### Data shown
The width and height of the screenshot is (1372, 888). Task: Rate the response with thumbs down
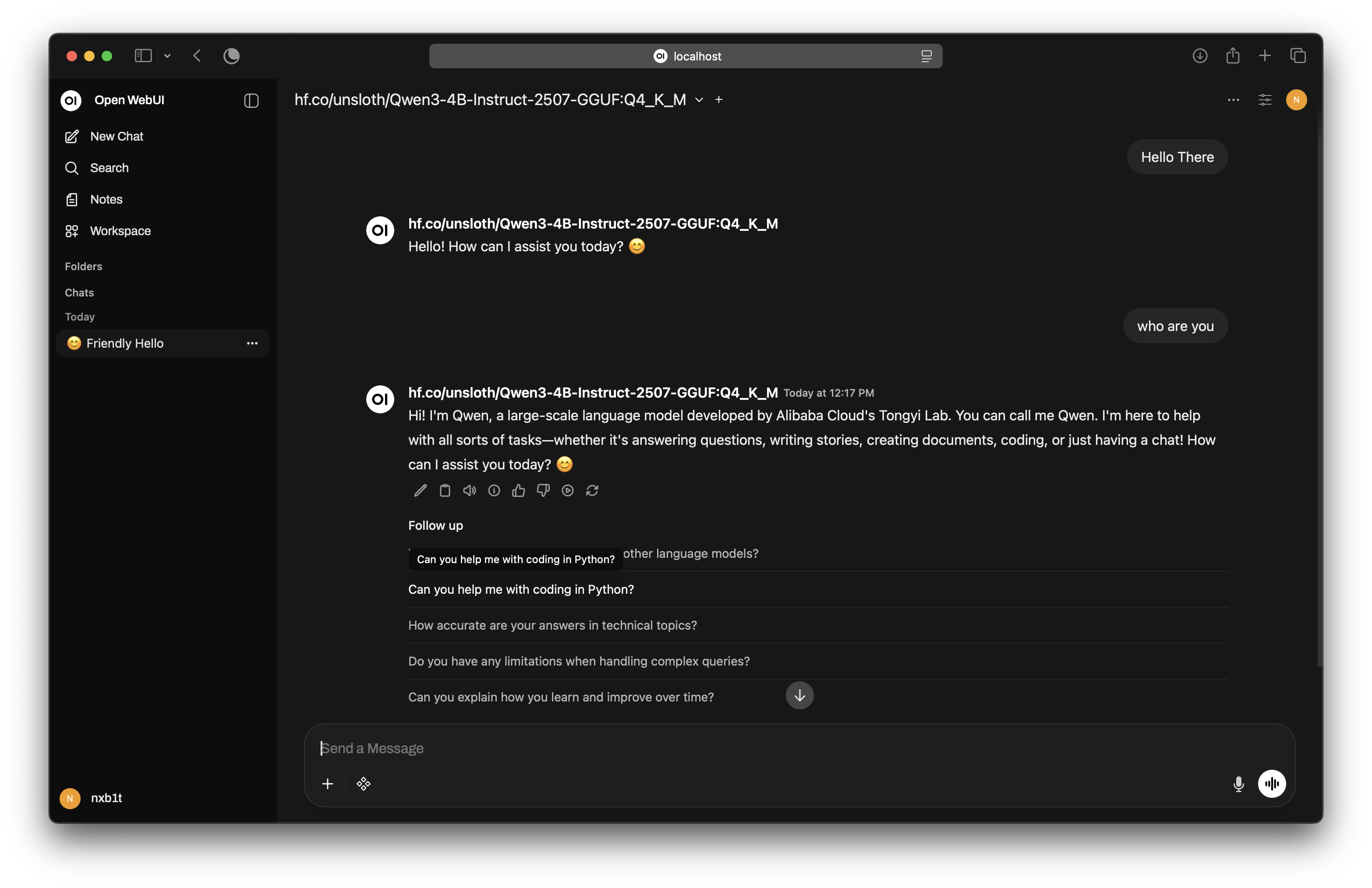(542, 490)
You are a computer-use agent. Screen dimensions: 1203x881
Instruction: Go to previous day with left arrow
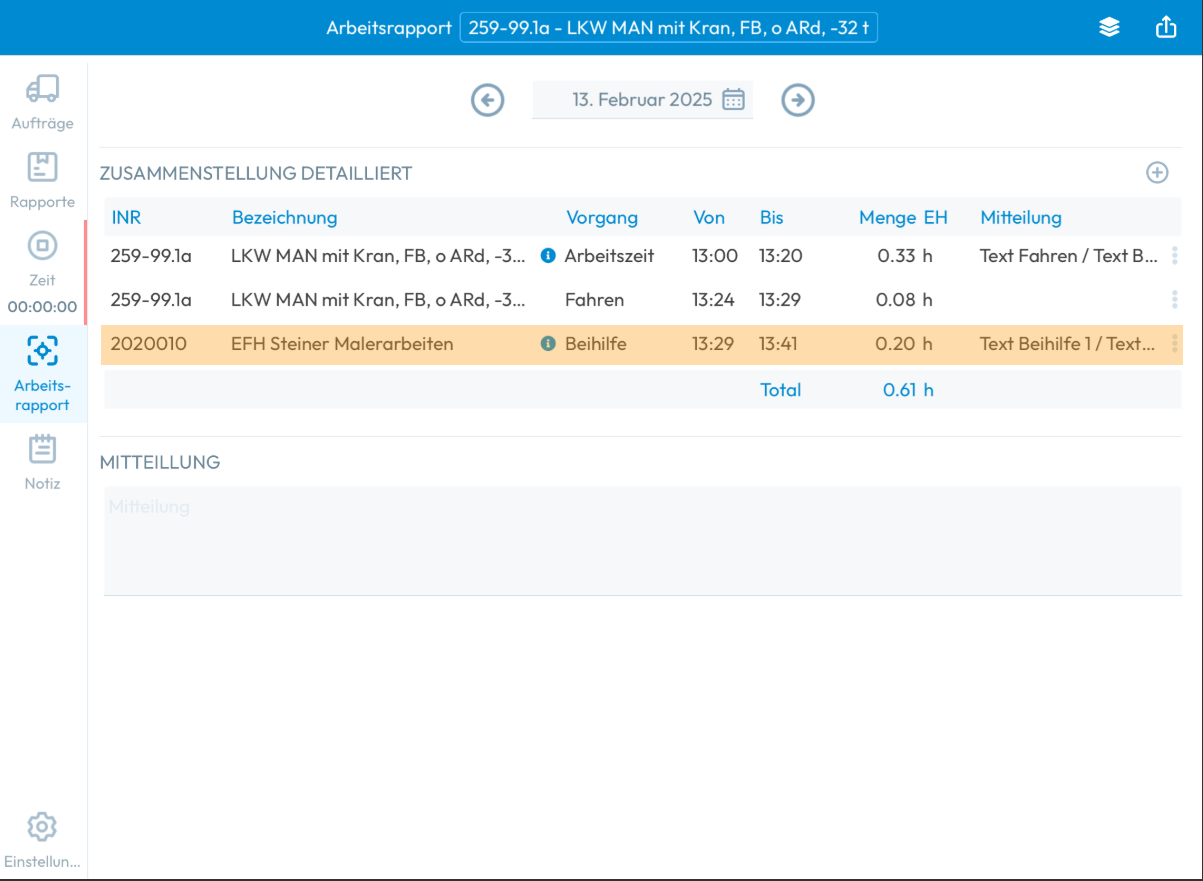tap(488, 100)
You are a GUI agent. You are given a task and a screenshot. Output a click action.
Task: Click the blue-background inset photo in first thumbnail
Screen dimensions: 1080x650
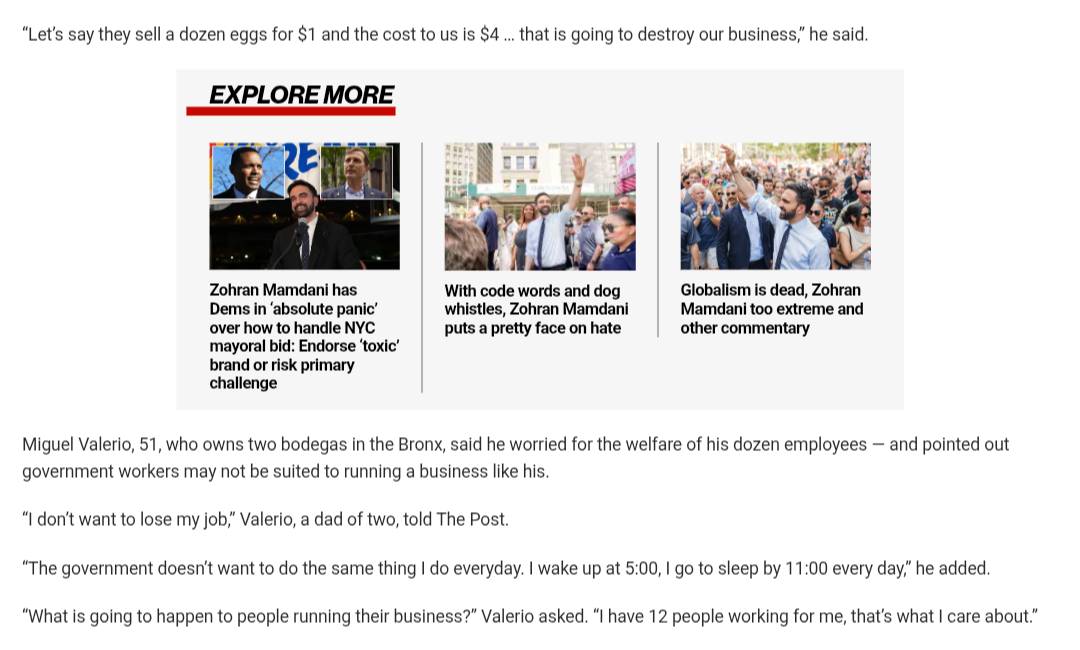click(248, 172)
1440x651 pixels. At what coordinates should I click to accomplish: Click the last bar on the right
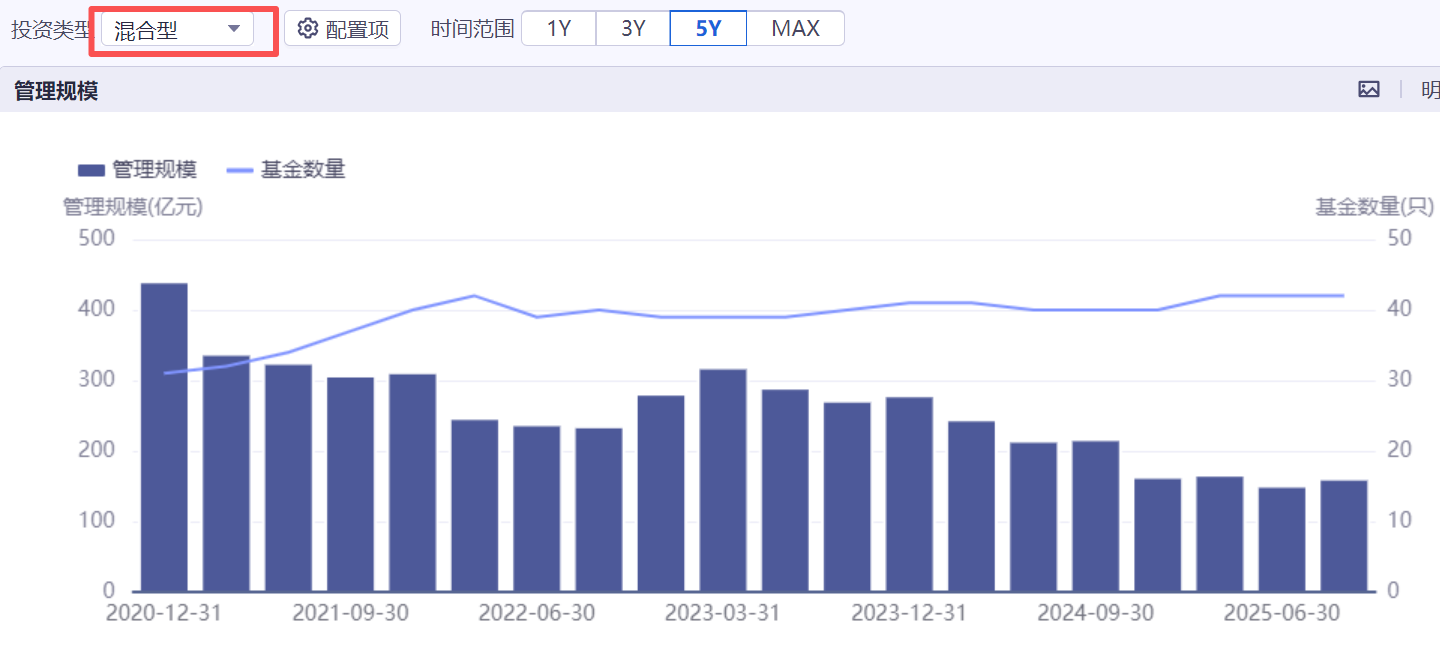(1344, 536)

---

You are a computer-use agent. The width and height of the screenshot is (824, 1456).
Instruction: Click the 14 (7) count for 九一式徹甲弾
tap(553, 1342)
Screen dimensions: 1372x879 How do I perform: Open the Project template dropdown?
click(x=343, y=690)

==

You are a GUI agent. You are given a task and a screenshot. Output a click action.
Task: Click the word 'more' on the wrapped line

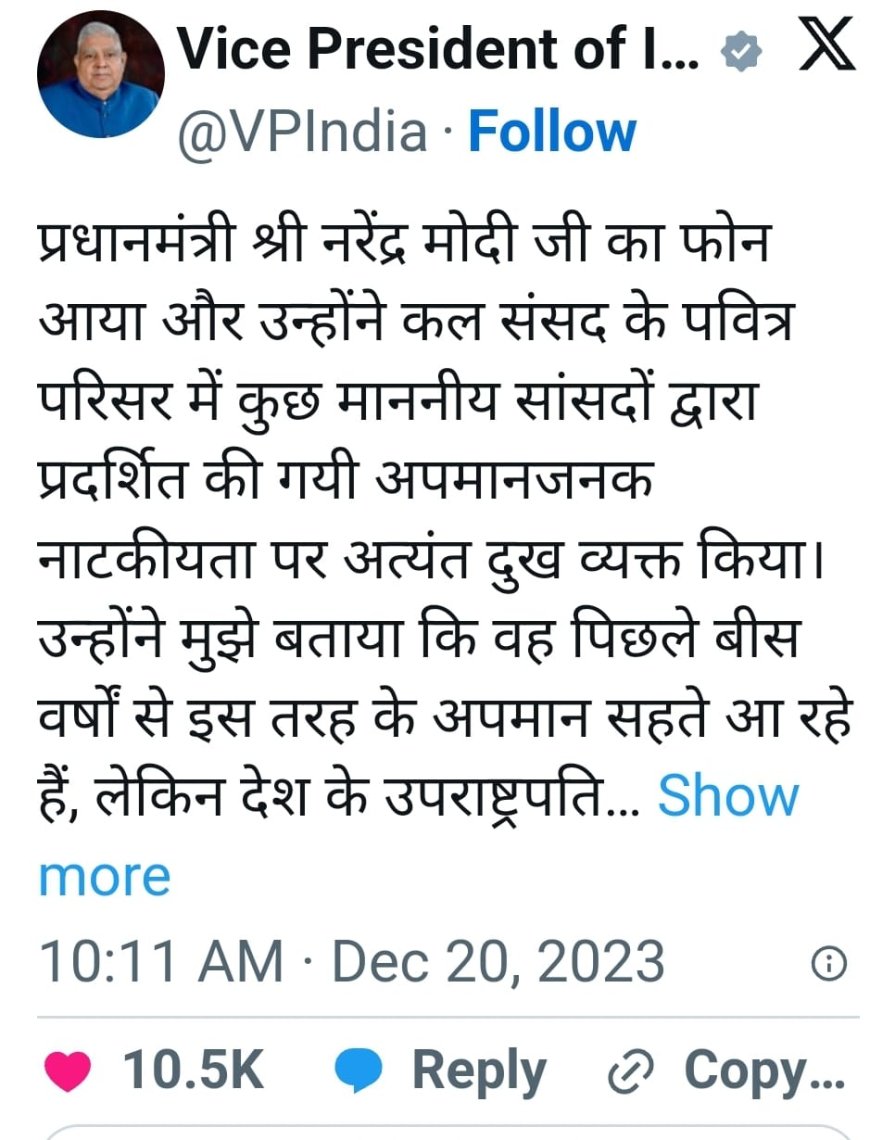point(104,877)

### Task to complete
Wherever the word "computer" appears in a line of the data above, copy that line.

### Completed exercise
You are a computer-use agent. Screen dimensions: 1203x881
You are a computer-use agent. The width and height of the screenshot is (824, 1456).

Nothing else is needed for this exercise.